The Belmont Tunnel is a 698 ft long railway tunnel near the ghost town of Belmont about halfway between Crawford and Marsland, Nebraska, in western Dawes County. It was built by the Chicago, Burlington and Quincy Railroad in 1888-1889 and was used regularly until it was bypassed in 1982. It is the only railway tunnel ever constructed in Nebraska.

==History==
Construction on the tunnel began in 1888, before the Chicago, Burlington and Quincy Railroad had even reached the Belmont area. The contractor was Kilpatrick Bros. & Collins. The workers being promised $1.50 to $1.74 per day, but on arriving in Belmont learned they would be earning $0.15 an hour. Many of the men went back home, but 1,200 men stayed to work on the tunnel, many of whom were Italian. The tunnel was dug from both its ends; the daily progress was normally about 3 ft per end, but sometimes distances of up to 6 ft were achieved.

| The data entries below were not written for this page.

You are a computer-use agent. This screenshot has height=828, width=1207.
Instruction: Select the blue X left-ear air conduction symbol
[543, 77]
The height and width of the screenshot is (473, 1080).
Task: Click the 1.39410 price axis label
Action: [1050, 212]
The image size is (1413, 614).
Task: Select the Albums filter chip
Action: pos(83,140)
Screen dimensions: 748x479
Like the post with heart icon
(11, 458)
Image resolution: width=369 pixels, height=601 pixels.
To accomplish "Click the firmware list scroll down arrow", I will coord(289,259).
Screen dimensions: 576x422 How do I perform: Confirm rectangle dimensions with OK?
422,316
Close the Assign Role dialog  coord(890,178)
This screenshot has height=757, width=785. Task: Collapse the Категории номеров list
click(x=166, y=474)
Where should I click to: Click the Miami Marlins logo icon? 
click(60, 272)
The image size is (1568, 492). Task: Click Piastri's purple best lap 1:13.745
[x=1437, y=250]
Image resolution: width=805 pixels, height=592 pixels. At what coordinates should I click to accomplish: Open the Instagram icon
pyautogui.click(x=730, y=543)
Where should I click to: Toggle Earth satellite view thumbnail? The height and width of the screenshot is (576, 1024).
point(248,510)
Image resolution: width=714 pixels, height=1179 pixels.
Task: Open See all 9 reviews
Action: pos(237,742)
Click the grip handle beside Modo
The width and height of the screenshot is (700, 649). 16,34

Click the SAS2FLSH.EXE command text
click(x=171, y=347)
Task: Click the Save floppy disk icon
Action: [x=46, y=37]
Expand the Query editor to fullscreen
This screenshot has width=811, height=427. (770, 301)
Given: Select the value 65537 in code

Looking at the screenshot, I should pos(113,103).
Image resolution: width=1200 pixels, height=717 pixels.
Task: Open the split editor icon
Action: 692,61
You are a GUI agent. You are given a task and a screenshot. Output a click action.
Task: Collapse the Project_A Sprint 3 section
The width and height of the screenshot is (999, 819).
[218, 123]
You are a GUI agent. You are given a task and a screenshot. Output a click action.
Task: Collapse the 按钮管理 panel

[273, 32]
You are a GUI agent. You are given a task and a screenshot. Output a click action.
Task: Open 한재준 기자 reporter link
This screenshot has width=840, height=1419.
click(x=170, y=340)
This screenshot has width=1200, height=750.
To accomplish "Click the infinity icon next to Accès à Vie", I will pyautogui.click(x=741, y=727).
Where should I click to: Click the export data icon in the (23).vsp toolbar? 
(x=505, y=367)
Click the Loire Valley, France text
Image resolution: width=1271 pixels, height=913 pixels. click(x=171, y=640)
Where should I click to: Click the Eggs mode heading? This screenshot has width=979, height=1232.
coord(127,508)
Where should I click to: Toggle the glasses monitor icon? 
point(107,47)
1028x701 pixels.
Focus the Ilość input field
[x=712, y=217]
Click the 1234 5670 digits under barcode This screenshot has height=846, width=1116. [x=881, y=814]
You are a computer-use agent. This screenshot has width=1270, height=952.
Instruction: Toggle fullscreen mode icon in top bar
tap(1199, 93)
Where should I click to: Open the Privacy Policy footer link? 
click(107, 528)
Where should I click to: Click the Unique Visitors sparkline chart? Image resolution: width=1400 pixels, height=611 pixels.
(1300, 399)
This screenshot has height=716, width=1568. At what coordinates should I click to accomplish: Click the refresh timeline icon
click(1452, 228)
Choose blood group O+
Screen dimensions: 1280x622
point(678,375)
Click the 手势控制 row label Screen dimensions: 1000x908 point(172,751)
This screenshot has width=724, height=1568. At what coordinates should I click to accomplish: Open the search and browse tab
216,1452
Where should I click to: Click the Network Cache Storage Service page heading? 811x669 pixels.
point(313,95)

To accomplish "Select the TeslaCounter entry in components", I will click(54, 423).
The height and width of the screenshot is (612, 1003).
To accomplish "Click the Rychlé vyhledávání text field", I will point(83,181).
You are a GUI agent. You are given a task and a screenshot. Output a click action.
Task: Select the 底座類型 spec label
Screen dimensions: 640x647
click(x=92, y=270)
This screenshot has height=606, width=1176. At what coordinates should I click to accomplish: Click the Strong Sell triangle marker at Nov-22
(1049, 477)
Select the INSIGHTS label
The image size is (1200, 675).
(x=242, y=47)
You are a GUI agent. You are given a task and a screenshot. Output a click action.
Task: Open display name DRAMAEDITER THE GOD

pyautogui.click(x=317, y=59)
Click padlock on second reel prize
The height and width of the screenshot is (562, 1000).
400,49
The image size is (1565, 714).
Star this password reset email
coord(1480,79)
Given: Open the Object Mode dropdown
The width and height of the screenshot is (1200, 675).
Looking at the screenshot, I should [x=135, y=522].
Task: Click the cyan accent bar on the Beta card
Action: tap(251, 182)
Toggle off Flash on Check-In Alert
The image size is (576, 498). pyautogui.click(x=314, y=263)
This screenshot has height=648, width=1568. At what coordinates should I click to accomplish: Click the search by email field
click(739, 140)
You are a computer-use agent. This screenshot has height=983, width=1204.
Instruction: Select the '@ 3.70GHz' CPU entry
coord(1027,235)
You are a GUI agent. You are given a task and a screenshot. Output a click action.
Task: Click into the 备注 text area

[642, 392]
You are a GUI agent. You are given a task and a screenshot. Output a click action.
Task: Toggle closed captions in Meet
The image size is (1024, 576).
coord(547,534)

The tunnel was dug mostly through compacted sand with some thin strata of hard rock in between, making light blasting necessary. The rubble was hauled away in livestock-drawn carts. Cut locally from north and east of the site, timbers were used to support the tunnel. The Nebraska National Guard was on hand at all times to stop any vandalism attempts. The railroad trackage, heading north to Crawford from Alliance, reached the uncompleted tunnel on August 17, 1889, and Belmont served as the railway terminus until the tunnel was finished on August 25, 1889. It was lauded as one of the decade's greatest engineering feats. During World War I, guards were hired to prevent the tunnel from being sabotaged.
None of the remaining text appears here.